- The Washington Times - Thursday, October 27, 2011

Last week was one of those weeks I wished I’d never discovered the NFL.

I lost in all three of my leagues. But I didn’t “just” lose.

In the league I run, my mockery of a season continued as my bye week running back pickups, Seattle’s Marshawn Lynch and Denver’s Knowshon Moreno, didn’t work out so well. Lynch was scratched before the game with a bad back, and Moreno might as well have been. They combined for 3 points. I lost by 9 to my nephew (who has stopped calling me for weekly fantasy advice, by the way) and fell to 1-6.

In the league populated by the people with whom I work, I entered the week 5-1. Perhaps hubris got the best of me, but I decided I would make the bold move of waiving New York Jets receiver Plaxico Burress.

The good news is that Burress only caught four passes for 25 yards; the bad news is that three of those passes were in the end zone. My sneaky pickup to fill the void left by Burress was Baltimore receiver Torrey Smith. He scored 4.5 points, 17.5 less than Burress would have — had he been in my lineup. I lost by 10.5, and suspect I will be the subject of a few newsroom whispers as a result.

“Can you believe that guy gets to write a column?”

“I know, right? Waiving Plaxico Burress? Brilliant move.”

“Yeah, too smart for his own good.”

“No doubt. I wonder if he’ll write more about how good Joe Flacco is?”

(Laughter)

I deserve that after the week I had.

Now, for the topper — I lost to my wife*. Do you know what’s worse than losing to your wife? Nothing. Wait, check that. There is one thing worse than losing to your wife — losing to her in a league you’ve been in for 21 years, a league in which you’ve played in eight championship games and won five. Hold on, there’s another thing that’s worse than losing to your wife — losing to her in a league you’ve been in for 21 years, a league in which you’ve played in eight championship games and won five, because a player you added as a throwaway in a trade was the difference.

We had agreed to the deal weeks earlier. I would get Maurice Jones-Drew and she would get Jeremy Maclin. But in this league, rosters are set so that everyone has to carry the same amount of running backs, receivers, etc. To avoid the hassle of making additional waiver moves to reset our rosters, I suggested she throw in then-Denver/now-St. Louis receiver Brandon Lloyd and I’d throw in San Diego running back Mike Tolbert. Well, Sunday rolls around and both players are starting for us because of byes. The scoring system in this league is a little anachronistic and I don’t feel like explaining it. But to sum up, Lloyd failed to score, while Tolbert ran for a TD and ended up with 6 points. I lost by 5. To my wife.

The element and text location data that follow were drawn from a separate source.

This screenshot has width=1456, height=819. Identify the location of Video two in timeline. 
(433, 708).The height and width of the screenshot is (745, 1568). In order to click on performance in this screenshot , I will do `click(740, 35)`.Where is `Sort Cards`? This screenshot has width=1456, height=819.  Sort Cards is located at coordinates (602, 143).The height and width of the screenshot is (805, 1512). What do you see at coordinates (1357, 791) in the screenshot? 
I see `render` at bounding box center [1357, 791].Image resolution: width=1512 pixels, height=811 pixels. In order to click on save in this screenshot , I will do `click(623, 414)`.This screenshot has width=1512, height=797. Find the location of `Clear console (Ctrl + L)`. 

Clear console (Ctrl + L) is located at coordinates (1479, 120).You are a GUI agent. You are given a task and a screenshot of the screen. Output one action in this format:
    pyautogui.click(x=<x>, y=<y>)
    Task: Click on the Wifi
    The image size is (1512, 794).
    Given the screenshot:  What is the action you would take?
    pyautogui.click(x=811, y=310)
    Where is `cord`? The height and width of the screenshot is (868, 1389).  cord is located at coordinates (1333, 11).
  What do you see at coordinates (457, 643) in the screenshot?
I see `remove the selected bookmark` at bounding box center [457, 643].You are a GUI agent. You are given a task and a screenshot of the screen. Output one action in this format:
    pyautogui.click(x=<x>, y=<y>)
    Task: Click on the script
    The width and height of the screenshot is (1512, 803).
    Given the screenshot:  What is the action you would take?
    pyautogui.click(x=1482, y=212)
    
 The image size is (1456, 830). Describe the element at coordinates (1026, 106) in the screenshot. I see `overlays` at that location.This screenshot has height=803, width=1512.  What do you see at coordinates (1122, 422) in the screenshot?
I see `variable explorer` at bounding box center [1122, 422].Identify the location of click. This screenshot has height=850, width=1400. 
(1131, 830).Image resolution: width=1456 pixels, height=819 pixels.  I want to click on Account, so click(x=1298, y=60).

*I must confess I took a little dramatic license characterizing the loss to my wife. While the names, numbers and transactions are all true, I don’t have a typical wife. She is obsessed with the NFL almost as much as I am (while the Bears are my self-control kryptonite, it’s the Broncos for her (yes, she’s a Tebow fan)). In fact, we spent many nights in the final two months of her recent pregnancy passing the time at home by doing mock drafts together on espn.com. This is a woman who knows her football. In fact, with her victory over me, she’s now 5-2. I’m 3-4 and fading. So if I’m not going to make my ninth championship game, I might as well cheer on the family’s real fantasy expert. Jump on the Team Sizzurp bandwagon while you can.